Soon I fell asleep. I dreamed about f**king Tink, while blood ran sluggishly from her closed eyes and lips. The blood was cold and viscous and clammy, and I awoke chilled by the plane’s air-conditioning, with an unpleasant taste in my mouth. My tongue and lips were dry. I looked out of the scratched oval window, stared down at the clouds, and it occurred to me then (not for the first time) that the clouds were in actuality another land, where everyone knew just what they were looking for and how to get back where they started from.
Staring down at the clouds is one of the things I have always liked best about flying. That, and the proximity one feels to one’s death.
I wrapped myself in the thin aircraft blanket and slept some more, but if further dreams came then they made no impression upon me.
A blizzard blew up shortly after the plane landed in England, knocking out the airport’s power supply. I was alone in an airport elevator at the time, and it went dark and jammed between floors. A dim emergency light flickered on. I pressed the crimson alarm button until the batteries ran down and it ceased to sound; then I shivered in my L.A. T-shirt in the corner of my little silver room. I watched my breath steam in the air, and I hugged myself for warmth.
There wasn’t anything in there except me; but even so, I felt safe and secure. Soon someone would come and force open the doors. Eventually somebody would let me out; and I knew that I would soon be home.
SNOW, GLASS, APPLES
I do not know what manner of thing she is. None of us do. She killed her mother in the birthing, but that’s never enough to account for it.
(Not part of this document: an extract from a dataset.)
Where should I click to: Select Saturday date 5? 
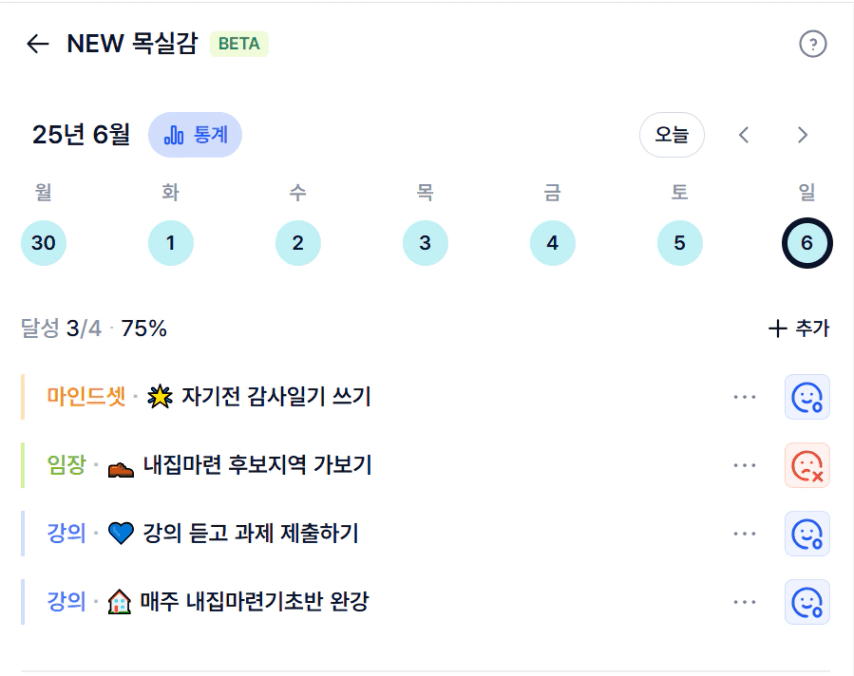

They call me wise, but I am far from wise, for all that I foresaw fragments of it, frozen moments caught in pools of water or in the cold glass of my mirror. If I were wise I would not have tried to change what I saw. If I were wise I would have killed myself before ever I encountered her, before ever I caught him.
Wise, and a witch, or so they said, and I’d seen his face in my dreams and in reflections for all my life: sixteen years of dreaming of him before he reined his horse by the bridge that morning and asked my name. He helped me onto his high horse and we rode together to my little cottage, my face buried in the gold of his hair. He asked for the best of what I had; a king’s right, it was.
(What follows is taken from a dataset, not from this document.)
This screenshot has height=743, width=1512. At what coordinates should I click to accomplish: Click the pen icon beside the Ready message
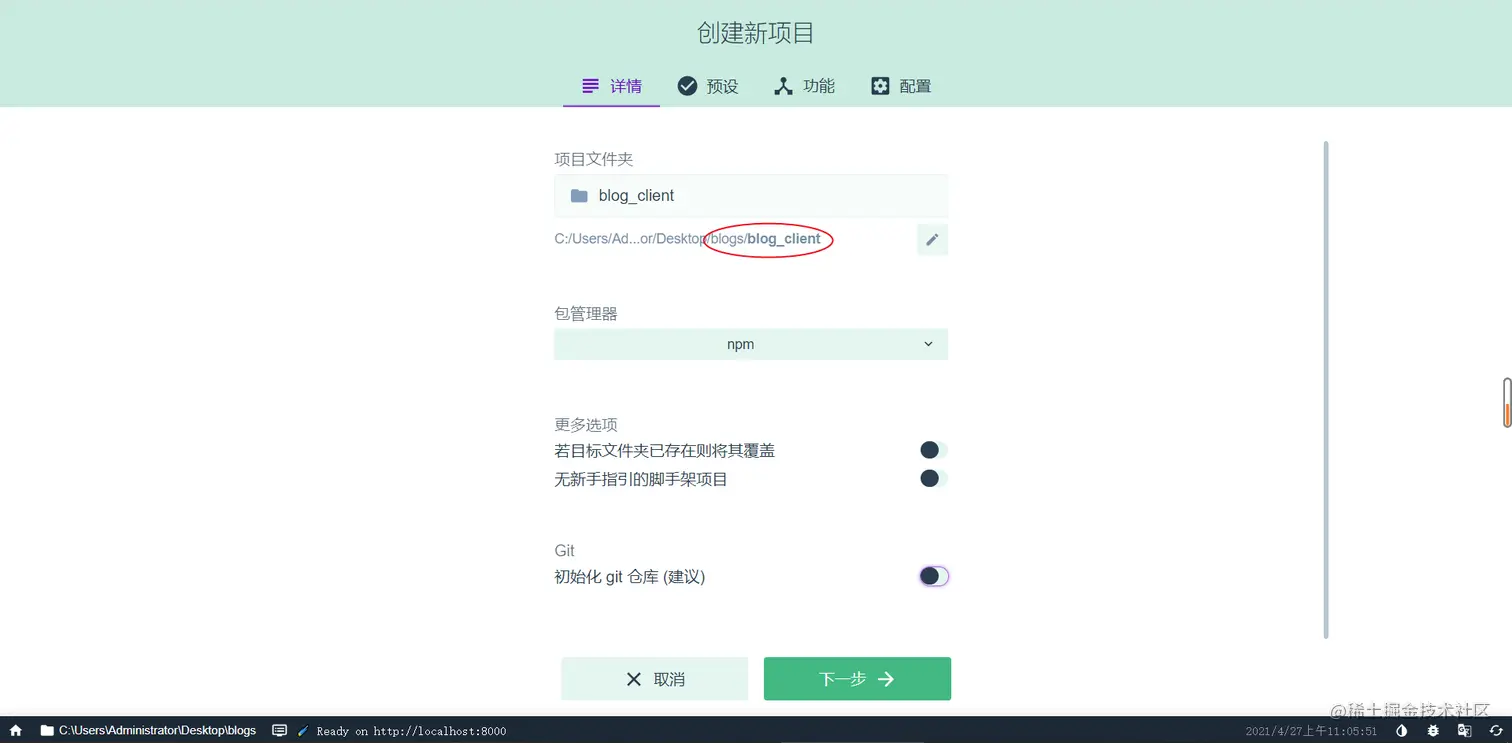coord(302,731)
His beard was red-bronze in the morning light, and I knew him, not as a king, for I knew nothing of kings then, but as my love. He took all he wanted from me, the right of kings, but he returned to me on the following day and on the night after that: his beard so red, his hair so gold, his eyes the blue of a summer sky, his skin tanned the gentle brown of ripe wheat.
His daughter was only a child: no more than five years of age when I came to the palace. A portrait of her dead mother hung in the princess’s tower room: a tall woman, hair the color of dark wood, eyes nut-brown. She was of a different blood to her pale daughter.
The girl would not eat with us.
I do not know where in the palace she ate.
I had my own chambers. My husband the king, he had his own rooms also. When he wanted me he would send for me, and I would go to him, and pleasure him, and take my pleasure with him.
One night, several months after I was brought to the palace, she came to my rooms. She was six. I was embroidering by lamplight, squinting my eyes against the lamp’s smoke and fitful illumination. When I looked up, she was there.